- _Exercise details_
Tell how many lines in the records contain the word "accomplish"; the number alone is the answer.

(Data items)
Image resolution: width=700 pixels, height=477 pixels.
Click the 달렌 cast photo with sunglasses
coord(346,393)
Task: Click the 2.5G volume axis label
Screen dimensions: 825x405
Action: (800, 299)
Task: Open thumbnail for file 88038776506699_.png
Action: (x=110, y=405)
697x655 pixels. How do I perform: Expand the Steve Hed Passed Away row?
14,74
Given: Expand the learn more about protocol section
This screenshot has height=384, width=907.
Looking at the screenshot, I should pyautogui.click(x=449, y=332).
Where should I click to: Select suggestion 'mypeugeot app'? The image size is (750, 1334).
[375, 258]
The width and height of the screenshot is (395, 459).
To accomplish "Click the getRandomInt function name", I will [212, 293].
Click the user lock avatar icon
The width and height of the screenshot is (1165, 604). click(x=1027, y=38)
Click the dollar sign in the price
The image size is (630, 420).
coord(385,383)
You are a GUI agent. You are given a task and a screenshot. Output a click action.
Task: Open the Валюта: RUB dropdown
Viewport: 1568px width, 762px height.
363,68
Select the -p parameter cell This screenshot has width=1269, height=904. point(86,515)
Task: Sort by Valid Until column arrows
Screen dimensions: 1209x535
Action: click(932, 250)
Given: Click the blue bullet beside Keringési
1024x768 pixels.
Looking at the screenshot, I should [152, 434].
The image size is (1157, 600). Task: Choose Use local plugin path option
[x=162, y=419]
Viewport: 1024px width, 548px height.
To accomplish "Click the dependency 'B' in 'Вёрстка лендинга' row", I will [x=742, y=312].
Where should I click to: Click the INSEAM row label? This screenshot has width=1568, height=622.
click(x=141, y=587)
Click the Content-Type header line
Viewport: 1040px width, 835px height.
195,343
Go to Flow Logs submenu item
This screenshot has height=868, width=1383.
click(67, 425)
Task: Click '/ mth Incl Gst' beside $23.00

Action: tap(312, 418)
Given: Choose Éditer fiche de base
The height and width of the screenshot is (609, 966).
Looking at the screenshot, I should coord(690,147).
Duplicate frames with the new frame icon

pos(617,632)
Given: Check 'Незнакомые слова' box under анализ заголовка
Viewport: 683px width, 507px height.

- _Your response_
2